• Assignment: Please repeat, from the entries that follow, the lines from the one containing "Rotondella (54, 2173)" through the one containing "Isaac Pheko (28, 528)" exactly, adding nothing.

[Dataset entries]
++++++++++

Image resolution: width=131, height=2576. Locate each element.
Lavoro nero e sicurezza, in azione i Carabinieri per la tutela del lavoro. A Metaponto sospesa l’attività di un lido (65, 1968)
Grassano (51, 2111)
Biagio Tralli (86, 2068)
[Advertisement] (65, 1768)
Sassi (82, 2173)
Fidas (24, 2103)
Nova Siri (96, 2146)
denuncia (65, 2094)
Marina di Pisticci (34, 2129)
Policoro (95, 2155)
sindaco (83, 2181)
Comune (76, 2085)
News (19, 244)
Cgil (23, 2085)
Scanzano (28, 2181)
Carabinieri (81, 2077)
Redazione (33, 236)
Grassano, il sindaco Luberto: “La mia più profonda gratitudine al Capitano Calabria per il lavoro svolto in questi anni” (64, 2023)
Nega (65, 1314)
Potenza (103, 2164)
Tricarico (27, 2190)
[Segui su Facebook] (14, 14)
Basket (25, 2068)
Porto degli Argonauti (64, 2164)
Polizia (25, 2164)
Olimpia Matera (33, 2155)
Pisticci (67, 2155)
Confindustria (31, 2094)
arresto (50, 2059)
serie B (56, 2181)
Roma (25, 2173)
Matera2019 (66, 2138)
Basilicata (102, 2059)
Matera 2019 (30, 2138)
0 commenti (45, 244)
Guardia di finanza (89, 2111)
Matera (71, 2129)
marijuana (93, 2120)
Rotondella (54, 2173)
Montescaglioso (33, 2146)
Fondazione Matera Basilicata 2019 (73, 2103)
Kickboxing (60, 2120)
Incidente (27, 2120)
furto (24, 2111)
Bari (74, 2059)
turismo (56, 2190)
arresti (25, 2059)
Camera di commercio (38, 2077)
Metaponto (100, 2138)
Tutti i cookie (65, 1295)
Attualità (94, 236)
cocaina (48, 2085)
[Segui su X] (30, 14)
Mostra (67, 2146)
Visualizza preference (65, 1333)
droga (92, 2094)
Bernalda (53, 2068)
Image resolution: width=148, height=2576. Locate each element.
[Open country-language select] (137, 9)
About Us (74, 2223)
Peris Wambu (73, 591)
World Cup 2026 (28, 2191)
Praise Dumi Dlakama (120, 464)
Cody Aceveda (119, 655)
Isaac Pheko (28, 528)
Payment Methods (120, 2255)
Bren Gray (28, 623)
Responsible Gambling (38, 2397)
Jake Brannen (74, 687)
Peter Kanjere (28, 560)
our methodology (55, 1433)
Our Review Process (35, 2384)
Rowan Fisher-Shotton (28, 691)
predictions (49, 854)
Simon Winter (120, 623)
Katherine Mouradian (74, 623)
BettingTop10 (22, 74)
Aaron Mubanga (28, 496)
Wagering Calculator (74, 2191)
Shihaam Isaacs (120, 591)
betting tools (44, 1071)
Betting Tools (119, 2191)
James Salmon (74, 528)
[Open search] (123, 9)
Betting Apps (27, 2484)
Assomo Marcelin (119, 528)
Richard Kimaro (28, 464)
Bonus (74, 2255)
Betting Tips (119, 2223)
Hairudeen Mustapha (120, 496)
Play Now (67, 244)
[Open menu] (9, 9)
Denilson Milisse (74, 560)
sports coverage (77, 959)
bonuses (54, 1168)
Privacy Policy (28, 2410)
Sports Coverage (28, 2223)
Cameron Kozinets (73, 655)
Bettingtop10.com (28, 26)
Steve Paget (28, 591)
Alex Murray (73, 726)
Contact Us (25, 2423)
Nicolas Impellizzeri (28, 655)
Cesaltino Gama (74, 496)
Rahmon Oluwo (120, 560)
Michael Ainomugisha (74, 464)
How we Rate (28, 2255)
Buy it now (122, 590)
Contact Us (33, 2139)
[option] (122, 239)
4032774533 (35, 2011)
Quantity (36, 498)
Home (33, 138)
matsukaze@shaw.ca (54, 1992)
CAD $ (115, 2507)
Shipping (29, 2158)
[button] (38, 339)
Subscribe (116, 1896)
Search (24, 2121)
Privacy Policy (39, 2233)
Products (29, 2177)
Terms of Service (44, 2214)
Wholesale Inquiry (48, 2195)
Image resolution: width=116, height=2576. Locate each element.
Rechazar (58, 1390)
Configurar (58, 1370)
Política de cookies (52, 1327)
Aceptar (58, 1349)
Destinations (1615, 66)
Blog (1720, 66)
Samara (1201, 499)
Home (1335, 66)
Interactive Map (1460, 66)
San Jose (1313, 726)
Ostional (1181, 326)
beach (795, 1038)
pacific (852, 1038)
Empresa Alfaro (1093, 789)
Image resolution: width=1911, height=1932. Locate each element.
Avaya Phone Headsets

++++++++++

• Output of the task:
Rotondella (54, 2173)
Montescaglioso (33, 2146)
Fondazione Matera Basilicata 2019 (73, 2103)
Kickboxing (60, 2120)
Incidente (27, 2120)
furto (24, 2111)
Bari (74, 2059)
turismo (56, 2190)
arresti (25, 2059)
Camera di commercio (38, 2077)
Metaponto (100, 2138)
Tutti i cookie (65, 1295)
Attualità (94, 236)
cocaina (48, 2085)
[Segui su X] (30, 14)
Mostra (67, 2146)
Visualizza preference (65, 1333)
droga (92, 2094)
Bernalda (53, 2068)
Image resolution: width=148, height=2576. Locate each element.
[Open country-language select] (137, 9)
About Us (74, 2223)
Peris Wambu (73, 591)
World Cup 2026 (28, 2191)
Praise Dumi Dlakama (120, 464)
Cody Aceveda (119, 655)
Isaac Pheko (28, 528)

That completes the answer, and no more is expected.